§ **Given problem**: Convert the rows starting with the line containing "Uncheck Plot both Half-Fields checkbox" and going on through the line containing "Action: (374, 29)" into a JSON list of strings, one string per line, leaving out blank lines.

----

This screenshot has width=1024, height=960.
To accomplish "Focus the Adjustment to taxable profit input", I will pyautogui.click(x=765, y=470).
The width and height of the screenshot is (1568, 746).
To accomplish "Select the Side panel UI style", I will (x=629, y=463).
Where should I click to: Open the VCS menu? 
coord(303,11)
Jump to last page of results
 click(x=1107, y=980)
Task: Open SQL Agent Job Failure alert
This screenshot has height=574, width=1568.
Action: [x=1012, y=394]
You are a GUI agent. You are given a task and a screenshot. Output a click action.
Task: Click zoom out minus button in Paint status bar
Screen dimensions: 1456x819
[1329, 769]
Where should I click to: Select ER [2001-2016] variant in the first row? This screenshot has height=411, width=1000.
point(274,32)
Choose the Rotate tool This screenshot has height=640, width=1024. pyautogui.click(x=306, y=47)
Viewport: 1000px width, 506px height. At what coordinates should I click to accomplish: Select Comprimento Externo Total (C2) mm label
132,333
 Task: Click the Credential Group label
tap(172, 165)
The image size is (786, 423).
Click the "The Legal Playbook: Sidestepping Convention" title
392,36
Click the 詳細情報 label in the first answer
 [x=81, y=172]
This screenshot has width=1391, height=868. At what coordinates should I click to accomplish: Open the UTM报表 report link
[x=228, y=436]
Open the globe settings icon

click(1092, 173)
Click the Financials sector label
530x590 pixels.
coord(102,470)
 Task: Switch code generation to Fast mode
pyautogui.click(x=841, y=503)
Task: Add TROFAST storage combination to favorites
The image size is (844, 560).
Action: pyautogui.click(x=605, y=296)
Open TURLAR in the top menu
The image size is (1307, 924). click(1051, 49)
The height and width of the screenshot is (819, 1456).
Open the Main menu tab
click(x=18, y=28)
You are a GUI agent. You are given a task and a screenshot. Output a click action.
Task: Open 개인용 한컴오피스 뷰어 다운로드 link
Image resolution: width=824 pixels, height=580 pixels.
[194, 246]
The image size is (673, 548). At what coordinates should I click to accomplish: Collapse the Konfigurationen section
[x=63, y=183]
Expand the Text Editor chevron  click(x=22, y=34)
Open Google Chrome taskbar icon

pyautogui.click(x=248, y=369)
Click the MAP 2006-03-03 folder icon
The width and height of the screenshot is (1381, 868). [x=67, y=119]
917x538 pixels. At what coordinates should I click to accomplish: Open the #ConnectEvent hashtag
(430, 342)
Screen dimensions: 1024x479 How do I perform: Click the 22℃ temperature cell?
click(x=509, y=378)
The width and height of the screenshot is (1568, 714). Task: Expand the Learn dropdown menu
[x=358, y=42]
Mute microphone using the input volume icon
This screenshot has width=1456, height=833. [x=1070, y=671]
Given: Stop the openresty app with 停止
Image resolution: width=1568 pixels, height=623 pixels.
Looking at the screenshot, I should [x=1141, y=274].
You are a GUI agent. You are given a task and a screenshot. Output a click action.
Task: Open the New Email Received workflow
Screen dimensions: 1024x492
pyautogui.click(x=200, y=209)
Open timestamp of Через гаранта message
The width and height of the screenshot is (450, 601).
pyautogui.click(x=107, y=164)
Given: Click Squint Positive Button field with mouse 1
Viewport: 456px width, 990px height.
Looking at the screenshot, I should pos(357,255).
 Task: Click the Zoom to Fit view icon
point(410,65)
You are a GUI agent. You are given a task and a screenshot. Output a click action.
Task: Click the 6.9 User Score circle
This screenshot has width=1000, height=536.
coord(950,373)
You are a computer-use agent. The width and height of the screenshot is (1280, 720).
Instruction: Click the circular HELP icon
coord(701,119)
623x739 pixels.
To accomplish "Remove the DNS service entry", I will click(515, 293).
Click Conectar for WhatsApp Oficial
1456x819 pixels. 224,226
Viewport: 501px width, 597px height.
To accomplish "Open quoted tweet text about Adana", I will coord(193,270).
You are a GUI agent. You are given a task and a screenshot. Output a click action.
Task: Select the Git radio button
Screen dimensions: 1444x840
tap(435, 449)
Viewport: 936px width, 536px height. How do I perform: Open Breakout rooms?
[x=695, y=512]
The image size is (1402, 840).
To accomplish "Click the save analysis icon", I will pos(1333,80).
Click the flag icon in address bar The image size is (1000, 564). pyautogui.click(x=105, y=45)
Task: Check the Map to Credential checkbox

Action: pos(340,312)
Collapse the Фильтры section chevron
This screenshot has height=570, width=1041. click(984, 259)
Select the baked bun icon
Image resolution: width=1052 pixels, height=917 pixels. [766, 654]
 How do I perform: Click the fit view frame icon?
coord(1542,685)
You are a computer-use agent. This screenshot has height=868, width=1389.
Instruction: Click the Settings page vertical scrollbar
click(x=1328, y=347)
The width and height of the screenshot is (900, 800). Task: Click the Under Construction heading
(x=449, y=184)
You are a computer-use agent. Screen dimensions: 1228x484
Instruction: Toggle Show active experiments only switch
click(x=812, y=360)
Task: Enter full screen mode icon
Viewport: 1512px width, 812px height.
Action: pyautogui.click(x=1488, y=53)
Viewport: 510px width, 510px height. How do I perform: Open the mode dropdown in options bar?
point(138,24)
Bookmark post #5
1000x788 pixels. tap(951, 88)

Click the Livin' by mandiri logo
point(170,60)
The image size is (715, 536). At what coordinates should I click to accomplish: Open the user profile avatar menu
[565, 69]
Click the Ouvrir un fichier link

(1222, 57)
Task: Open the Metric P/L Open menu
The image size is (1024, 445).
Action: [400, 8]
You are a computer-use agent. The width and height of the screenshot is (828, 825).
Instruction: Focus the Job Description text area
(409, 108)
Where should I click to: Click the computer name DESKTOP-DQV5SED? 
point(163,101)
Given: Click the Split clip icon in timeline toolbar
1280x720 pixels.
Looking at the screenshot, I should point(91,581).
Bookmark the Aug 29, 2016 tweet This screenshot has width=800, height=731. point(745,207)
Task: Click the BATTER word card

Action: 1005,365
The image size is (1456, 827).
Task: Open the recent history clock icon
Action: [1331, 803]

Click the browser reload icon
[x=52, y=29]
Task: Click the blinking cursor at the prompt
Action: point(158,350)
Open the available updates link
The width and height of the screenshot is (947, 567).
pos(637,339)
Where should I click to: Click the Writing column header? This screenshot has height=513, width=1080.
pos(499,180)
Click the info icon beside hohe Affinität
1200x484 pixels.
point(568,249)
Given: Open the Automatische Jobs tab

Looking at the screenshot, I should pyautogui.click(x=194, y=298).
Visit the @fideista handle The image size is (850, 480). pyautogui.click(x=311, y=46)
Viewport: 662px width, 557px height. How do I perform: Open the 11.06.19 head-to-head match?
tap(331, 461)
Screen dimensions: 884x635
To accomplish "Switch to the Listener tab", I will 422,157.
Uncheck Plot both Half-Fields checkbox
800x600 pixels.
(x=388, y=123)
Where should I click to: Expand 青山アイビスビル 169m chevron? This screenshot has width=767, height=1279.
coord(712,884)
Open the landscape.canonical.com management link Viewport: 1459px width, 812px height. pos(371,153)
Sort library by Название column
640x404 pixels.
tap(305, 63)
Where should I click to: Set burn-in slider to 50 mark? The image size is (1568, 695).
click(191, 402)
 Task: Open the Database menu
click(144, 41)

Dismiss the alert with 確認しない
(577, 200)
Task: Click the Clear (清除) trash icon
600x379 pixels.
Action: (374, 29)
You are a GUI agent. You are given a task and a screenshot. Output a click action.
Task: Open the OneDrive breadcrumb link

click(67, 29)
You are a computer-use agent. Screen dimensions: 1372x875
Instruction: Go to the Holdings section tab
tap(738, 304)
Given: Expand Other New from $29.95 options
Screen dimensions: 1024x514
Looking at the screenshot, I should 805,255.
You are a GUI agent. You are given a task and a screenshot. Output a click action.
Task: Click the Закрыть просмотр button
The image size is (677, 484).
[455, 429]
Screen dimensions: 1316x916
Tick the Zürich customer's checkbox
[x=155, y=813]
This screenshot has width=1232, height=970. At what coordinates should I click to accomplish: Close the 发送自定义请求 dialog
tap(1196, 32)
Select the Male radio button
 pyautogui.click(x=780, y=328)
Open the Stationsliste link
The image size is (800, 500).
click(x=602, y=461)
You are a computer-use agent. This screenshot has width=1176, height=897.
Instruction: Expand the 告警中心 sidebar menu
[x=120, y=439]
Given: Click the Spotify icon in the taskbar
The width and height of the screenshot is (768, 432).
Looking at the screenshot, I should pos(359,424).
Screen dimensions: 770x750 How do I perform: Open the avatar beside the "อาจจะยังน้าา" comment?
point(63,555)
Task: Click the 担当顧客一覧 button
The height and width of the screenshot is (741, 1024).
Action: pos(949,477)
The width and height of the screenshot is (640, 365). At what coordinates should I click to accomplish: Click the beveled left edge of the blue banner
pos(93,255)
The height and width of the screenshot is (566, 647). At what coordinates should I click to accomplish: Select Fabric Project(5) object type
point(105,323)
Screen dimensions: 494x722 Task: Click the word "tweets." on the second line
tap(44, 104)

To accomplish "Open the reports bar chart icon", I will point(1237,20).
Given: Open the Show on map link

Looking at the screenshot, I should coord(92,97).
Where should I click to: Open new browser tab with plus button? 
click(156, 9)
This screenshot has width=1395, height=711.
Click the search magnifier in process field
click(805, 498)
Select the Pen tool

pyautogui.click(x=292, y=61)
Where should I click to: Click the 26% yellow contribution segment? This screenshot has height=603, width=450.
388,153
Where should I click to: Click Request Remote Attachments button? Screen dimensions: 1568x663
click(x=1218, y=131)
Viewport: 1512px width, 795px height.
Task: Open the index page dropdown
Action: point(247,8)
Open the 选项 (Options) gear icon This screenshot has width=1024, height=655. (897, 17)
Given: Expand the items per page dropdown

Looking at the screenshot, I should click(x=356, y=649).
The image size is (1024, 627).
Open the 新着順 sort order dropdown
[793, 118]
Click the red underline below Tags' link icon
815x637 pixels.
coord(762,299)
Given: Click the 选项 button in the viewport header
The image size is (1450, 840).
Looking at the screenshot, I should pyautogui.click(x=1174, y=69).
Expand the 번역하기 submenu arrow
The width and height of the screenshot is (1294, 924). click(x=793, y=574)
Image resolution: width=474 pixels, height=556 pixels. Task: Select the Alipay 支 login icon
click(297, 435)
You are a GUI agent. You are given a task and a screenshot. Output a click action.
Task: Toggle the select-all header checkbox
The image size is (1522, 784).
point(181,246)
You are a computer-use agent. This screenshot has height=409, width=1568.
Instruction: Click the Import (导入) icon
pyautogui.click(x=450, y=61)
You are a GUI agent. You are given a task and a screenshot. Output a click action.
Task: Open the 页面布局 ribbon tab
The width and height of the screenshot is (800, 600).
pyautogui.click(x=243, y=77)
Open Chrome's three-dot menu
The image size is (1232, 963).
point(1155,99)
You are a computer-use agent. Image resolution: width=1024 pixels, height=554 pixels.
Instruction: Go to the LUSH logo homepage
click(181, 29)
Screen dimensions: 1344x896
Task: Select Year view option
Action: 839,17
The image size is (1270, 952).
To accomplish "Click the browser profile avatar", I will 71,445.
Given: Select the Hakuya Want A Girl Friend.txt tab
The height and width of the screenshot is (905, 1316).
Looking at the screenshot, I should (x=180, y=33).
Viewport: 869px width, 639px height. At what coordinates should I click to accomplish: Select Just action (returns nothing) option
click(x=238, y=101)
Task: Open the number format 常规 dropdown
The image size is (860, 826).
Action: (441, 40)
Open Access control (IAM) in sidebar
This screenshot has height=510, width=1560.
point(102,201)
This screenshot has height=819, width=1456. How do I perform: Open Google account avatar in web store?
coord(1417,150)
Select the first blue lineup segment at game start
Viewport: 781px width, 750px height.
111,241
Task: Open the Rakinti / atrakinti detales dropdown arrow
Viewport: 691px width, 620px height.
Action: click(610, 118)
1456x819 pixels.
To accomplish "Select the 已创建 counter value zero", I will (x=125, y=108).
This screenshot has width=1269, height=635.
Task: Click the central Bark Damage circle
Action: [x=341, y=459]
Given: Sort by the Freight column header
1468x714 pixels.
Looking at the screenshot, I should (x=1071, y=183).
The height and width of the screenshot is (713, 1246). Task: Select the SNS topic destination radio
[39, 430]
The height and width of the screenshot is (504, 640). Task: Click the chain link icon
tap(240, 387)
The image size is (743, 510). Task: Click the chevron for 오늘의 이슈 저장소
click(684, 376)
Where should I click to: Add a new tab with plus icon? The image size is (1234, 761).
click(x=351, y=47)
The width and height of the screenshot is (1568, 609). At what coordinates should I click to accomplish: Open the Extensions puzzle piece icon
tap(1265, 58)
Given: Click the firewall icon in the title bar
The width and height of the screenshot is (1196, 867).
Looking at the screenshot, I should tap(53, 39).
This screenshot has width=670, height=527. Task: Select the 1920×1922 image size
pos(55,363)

----

§ **Response to the task**:
[
  "Uncheck Plot both Half-Fields checkbox",
  "800x600 pixels.",
  "(x=388, y=123)",
  "Where should I click to: Expand 青山アイビスビル 169m chevron? This screenshot has width=767, height=1279.",
  "coord(712,884)",
  "Open the landscape.canonical.com management link Viewport: 1459px width, 812px height. pos(371,153)",
  "Sort library by Название column",
  "640x404 pixels.",
  "tap(305, 63)",
  "Where should I click to: Set burn-in slider to 50 mark? The image size is (1568, 695).",
  "click(191, 402)",
  " Task: Open the Database menu",
  "click(144, 41)",
  "Dismiss the alert with 確認しない",
  "(577, 200)",
  "Task: Click the Clear (清除) trash icon",
  "600x379 pixels.",
  "Action: (374, 29)"
]